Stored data

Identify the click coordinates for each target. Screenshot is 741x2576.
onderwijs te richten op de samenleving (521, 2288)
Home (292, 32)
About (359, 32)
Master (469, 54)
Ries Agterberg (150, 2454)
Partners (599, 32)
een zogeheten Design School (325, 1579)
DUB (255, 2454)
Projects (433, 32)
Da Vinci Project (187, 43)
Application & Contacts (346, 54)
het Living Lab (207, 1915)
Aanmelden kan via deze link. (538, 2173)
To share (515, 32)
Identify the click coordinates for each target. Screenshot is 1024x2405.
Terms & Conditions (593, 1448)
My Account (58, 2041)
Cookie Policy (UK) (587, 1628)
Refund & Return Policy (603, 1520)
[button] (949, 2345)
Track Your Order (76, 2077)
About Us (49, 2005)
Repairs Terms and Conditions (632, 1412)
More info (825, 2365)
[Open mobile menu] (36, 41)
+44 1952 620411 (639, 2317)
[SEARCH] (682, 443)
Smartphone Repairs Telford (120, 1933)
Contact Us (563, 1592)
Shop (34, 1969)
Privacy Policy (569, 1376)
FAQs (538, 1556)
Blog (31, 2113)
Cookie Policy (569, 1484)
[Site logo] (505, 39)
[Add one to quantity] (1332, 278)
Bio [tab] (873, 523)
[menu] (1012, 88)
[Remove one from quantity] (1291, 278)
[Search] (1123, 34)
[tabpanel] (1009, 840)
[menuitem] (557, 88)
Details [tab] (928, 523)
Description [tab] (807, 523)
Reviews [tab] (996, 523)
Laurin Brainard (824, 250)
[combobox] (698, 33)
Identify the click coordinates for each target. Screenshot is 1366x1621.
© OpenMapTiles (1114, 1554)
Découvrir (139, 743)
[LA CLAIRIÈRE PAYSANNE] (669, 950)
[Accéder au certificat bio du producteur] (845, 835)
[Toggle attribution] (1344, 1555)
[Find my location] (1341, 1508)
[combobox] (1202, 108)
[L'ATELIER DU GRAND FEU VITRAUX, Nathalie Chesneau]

### Work request
Print every record above exactly as it appears.

### Solution to this problem
Identify the click coordinates for each target. Screenshot is 741x2576.
onderwijs te richten op de samenleving (521, 2288)
Home (292, 32)
About (359, 32)
Master (469, 54)
Ries Agterberg (150, 2454)
Partners (599, 32)
een zogeheten Design School (325, 1579)
DUB (255, 2454)
Projects (433, 32)
Da Vinci Project (187, 43)
Application & Contacts (346, 54)
het Living Lab (207, 1915)
Aanmelden kan via deze link. (538, 2173)
To share (515, 32)
Identify the click coordinates for each target. Screenshot is 1024x2405.
Terms & Conditions (593, 1448)
My Account (58, 2041)
Cookie Policy (UK) (587, 1628)
Refund & Return Policy (603, 1520)
[button] (949, 2345)
Track Your Order (76, 2077)
About Us (49, 2005)
Repairs Terms and Conditions (632, 1412)
More info (825, 2365)
[Open mobile menu] (36, 41)
+44 1952 620411 (639, 2317)
[SEARCH] (682, 443)
Smartphone Repairs Telford (120, 1933)
Contact Us (563, 1592)
Shop (34, 1969)
Privacy Policy (569, 1376)
FAQs (538, 1556)
Blog (31, 2113)
Cookie Policy (569, 1484)
[Site logo] (505, 39)
[Add one to quantity] (1332, 278)
Bio [tab] (873, 523)
[menu] (1012, 88)
[Remove one from quantity] (1291, 278)
[Search] (1123, 34)
[tabpanel] (1009, 840)
[menuitem] (557, 88)
Details [tab] (928, 523)
Description [tab] (807, 523)
Reviews [tab] (996, 523)
Laurin Brainard (824, 250)
[combobox] (698, 33)
Identify the click coordinates for each target. Screenshot is 1366x1621.
© OpenMapTiles (1114, 1554)
Découvrir (139, 743)
[LA CLAIRIÈRE PAYSANNE] (669, 950)
[Accéder au certificat bio du producteur] (845, 835)
[Toggle attribution] (1344, 1555)
[Find my location] (1341, 1508)
[combobox] (1202, 108)
[L'ATELIER DU GRAND FEU VITRAUX, Nathalie Chesneau]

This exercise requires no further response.